¹⁸F-JHU94620, a high affinity PET radioligand for imaging of cannabinoid subtype 2 receptors (CB2R)

Objectives:

CB2R represents a target with increasing importance for neuroimaging due to its upregulation in various pathological conditions. Encouraged by preliminary results obtained with ¹¹C-A-836339 (Ki = 1.2 nM) in a mouse model of acute neuroinflammation (induced by lipopolysaccharide, LPS), we designed a library of fluorinated analogs to develop a radioligand with improved CB2R binding affinity and selectivity.
Methods:
A series of fifteen analogs of A836339 was synthesized and JHU94620, selected as ligand with the highest CB2R affinity (Ki = 0.38 nM) and selectivity over CB1R (factor 1000). It was labelled from the bromo precursor by standard nucleophilic radiofluorination.
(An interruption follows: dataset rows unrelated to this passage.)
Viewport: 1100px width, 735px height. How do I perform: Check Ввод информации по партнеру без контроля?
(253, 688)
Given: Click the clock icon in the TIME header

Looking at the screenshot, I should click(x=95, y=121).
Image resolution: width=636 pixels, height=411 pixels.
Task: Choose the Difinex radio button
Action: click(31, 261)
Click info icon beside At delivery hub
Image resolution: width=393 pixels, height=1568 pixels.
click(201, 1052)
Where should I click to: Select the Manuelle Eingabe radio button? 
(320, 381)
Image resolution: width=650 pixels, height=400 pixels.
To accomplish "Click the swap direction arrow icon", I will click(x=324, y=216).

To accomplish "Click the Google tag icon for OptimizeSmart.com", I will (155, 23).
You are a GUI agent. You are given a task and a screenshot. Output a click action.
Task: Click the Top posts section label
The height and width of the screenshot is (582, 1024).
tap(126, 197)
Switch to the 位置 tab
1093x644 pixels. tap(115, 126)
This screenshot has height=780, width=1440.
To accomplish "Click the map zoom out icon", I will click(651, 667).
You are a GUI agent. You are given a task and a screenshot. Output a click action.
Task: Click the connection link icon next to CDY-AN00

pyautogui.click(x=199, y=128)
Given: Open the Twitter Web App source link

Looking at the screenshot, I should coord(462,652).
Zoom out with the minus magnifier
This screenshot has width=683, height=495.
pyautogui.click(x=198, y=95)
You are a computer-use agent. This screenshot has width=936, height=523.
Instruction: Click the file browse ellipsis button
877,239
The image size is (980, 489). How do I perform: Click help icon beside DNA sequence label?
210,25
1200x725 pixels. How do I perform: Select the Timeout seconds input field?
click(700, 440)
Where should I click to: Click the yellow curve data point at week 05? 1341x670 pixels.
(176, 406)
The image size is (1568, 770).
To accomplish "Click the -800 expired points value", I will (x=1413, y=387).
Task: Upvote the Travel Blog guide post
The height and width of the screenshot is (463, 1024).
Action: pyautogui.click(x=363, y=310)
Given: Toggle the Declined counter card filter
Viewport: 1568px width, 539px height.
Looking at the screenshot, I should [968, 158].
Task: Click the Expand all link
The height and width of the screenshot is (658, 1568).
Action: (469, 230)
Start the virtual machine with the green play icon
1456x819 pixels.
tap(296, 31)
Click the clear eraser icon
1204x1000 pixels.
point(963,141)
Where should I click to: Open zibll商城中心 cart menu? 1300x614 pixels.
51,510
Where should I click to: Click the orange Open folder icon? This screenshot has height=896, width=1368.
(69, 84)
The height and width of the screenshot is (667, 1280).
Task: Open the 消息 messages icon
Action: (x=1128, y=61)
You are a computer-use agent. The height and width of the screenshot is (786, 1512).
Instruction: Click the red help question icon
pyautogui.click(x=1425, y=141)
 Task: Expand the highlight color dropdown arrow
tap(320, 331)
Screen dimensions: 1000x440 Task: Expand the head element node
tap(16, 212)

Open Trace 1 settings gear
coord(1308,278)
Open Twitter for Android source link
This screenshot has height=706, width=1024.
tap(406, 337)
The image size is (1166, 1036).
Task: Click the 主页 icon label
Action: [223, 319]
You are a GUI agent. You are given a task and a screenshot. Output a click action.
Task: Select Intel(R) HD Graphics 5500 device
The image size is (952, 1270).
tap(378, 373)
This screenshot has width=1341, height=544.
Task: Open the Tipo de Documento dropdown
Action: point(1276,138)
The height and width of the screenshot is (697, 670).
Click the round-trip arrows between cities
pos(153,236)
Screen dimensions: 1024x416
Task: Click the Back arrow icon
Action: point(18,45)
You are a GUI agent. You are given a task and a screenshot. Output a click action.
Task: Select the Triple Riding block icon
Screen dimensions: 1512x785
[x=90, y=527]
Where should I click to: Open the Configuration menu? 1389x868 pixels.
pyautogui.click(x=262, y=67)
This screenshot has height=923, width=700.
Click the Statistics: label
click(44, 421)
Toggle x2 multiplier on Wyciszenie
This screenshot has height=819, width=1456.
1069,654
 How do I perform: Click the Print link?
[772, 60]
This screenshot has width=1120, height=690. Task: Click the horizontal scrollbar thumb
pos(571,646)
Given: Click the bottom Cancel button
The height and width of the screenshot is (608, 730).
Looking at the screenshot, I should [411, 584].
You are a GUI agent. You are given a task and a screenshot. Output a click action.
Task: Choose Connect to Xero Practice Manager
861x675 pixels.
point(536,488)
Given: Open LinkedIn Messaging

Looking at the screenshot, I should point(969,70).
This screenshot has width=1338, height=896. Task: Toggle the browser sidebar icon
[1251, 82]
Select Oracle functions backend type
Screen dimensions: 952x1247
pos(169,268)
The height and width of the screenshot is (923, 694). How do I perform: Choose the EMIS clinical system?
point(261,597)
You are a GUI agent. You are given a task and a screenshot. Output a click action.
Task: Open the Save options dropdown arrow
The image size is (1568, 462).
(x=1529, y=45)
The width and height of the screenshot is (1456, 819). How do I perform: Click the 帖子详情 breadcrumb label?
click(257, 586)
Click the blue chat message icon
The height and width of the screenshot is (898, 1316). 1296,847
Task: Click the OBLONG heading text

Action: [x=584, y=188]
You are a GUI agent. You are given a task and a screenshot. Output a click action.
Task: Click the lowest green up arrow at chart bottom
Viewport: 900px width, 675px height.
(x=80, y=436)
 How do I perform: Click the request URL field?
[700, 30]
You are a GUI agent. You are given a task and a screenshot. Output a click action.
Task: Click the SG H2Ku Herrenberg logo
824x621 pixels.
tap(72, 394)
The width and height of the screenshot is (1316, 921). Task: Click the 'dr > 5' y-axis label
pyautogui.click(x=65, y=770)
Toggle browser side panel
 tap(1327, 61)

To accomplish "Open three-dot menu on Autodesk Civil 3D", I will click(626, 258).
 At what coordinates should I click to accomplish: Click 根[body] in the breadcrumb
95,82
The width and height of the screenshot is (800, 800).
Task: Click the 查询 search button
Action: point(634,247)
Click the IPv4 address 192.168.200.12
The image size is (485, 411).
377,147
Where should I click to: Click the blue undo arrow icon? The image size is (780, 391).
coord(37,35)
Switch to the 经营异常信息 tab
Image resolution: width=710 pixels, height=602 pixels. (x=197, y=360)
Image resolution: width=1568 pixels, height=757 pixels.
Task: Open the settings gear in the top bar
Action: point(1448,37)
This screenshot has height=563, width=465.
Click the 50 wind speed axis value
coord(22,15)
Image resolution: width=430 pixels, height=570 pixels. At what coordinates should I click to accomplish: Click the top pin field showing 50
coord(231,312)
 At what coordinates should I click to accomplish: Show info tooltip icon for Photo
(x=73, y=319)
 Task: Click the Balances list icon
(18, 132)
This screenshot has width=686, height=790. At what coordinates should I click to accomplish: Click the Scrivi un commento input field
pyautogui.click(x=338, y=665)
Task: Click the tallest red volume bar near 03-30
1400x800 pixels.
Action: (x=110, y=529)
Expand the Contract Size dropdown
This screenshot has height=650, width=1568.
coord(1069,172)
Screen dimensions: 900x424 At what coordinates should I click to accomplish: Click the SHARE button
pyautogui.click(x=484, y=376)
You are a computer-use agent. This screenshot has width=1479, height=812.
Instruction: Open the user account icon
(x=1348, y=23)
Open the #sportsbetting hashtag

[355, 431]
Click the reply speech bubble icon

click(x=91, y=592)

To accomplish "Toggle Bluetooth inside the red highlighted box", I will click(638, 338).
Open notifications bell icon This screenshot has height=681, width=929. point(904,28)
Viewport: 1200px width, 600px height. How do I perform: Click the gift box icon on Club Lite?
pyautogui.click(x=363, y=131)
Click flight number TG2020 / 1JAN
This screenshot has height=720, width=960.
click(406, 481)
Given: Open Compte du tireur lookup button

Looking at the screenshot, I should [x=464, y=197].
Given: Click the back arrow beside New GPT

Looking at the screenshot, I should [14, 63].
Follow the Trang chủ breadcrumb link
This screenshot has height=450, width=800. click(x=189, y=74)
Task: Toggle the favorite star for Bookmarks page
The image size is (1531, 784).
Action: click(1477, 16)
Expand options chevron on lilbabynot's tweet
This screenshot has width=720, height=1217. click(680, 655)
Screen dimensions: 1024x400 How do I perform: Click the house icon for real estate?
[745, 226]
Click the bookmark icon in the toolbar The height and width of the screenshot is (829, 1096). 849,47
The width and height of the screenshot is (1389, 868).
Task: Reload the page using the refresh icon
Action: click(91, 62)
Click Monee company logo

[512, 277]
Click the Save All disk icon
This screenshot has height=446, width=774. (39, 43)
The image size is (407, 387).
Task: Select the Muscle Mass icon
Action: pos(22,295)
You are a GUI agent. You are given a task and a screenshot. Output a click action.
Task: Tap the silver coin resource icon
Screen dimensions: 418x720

For in vivo experiments, control and LPS-treated CD1 mice have been used. Metabolic stability was investigated in plasma samples (30 min p.i) by radio-HPLC. In vitro autoradiography was performed on rat spleen and pig brain using CB1, CB2, and CB1/CB2 specific ligands as competitors.
Results:
¹⁸F-JHU94620 was prepared in ~10% radiochemical yield, >98% radiochemical purity and specific activity of >150 GBq/μmol. Animal PET revealed a brain uptake comparable to 11C-A-836339. 20-30% higher uptake in LPS-treated mice was found (n=3, p<0.05). In plasma, ~10% of total radioactivity accounted for intact tracer at 30 min p.i. Binding of ¹⁸F-JHU94620 on spleen could be displaced by CB2- and CB1/CB2-specific but not by CB1-specific compounds (61%, 44%, and 107% of total binding, respectively, at 1 μM). As expected, in brain slices from healthy pig no specific binding was observed.
Conclusion:
¹⁸F-JHU94620 is a potential candidate for further studies with PET in neuroinflamation and related disorders.